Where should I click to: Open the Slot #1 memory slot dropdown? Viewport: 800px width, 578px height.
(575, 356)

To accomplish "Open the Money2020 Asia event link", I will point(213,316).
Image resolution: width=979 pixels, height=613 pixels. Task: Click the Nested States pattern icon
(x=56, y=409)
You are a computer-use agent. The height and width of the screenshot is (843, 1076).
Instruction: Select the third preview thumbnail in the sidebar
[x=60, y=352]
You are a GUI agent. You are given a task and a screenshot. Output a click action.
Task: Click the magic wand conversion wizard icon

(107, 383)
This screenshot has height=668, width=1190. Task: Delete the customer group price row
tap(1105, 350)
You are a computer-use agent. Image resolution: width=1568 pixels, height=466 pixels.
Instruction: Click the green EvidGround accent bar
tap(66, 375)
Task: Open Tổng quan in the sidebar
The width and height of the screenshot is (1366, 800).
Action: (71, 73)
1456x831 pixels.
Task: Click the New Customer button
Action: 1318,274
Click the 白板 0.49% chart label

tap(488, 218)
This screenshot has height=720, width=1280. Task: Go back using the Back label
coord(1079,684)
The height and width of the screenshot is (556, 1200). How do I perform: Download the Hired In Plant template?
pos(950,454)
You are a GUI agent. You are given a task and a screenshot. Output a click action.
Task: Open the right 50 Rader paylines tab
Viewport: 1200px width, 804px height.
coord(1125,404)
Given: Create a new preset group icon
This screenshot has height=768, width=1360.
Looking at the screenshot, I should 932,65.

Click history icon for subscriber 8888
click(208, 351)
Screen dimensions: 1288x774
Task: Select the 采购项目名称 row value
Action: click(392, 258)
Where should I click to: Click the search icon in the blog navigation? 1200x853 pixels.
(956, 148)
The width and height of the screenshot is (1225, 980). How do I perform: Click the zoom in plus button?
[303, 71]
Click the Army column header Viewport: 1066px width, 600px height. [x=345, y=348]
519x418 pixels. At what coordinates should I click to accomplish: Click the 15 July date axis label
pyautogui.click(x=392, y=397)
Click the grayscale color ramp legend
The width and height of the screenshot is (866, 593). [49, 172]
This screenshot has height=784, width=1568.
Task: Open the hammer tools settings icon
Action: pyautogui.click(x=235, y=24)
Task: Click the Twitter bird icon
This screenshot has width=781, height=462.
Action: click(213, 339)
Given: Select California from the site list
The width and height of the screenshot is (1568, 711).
○ ○ ○
- _PROBLEM DETAILS_
Reproduce the material in full, with no word added or dropped.

- _EXERCISE OUTPUT_
Where should I click to: Open the Slot #1 memory slot dropdown? Viewport: 800px width, 578px height.
(575, 356)

To accomplish "Open the Money2020 Asia event link", I will point(213,316).
Image resolution: width=979 pixels, height=613 pixels. Task: Click the Nested States pattern icon
(x=56, y=409)
You are a computer-use agent. The height and width of the screenshot is (843, 1076).
Instruction: Select the third preview thumbnail in the sidebar
[x=60, y=352]
You are a GUI agent. You are given a task and a screenshot. Output a click action.
Task: Click the magic wand conversion wizard icon

(107, 383)
This screenshot has height=668, width=1190. Task: Delete the customer group price row
tap(1105, 350)
You are a computer-use agent. Image resolution: width=1568 pixels, height=466 pixels.
Instruction: Click the green EvidGround accent bar
tap(66, 375)
Task: Open Tổng quan in the sidebar
The width and height of the screenshot is (1366, 800).
Action: (71, 73)
1456x831 pixels.
Task: Click the New Customer button
Action: 1318,274
Click the 白板 0.49% chart label

tap(488, 218)
This screenshot has height=720, width=1280. Task: Go back using the Back label
coord(1079,684)
The height and width of the screenshot is (556, 1200). How do I perform: Download the Hired In Plant template?
pos(950,454)
You are a GUI agent. You are given a task and a screenshot. Output a click action.
Task: Open the right 50 Rader paylines tab
Viewport: 1200px width, 804px height.
coord(1125,404)
Given: Create a new preset group icon
This screenshot has height=768, width=1360.
Looking at the screenshot, I should 932,65.

Click history icon for subscriber 8888
click(208, 351)
Screen dimensions: 1288x774
Task: Select the 采购项目名称 row value
Action: click(392, 258)
Where should I click to: Click the search icon in the blog navigation? 1200x853 pixels.
(956, 148)
The width and height of the screenshot is (1225, 980). How do I perform: Click the zoom in plus button?
[303, 71]
Click the Army column header Viewport: 1066px width, 600px height. [x=345, y=348]
519x418 pixels. At what coordinates should I click to accomplish: Click the 15 July date axis label
pyautogui.click(x=392, y=397)
Click the grayscale color ramp legend
The width and height of the screenshot is (866, 593). [49, 172]
This screenshot has height=784, width=1568.
Task: Open the hammer tools settings icon
Action: pyautogui.click(x=235, y=24)
Task: Click the Twitter bird icon
This screenshot has width=781, height=462.
Action: click(213, 339)
Given: Select California from the site list
The width and height of the screenshot is (1568, 711).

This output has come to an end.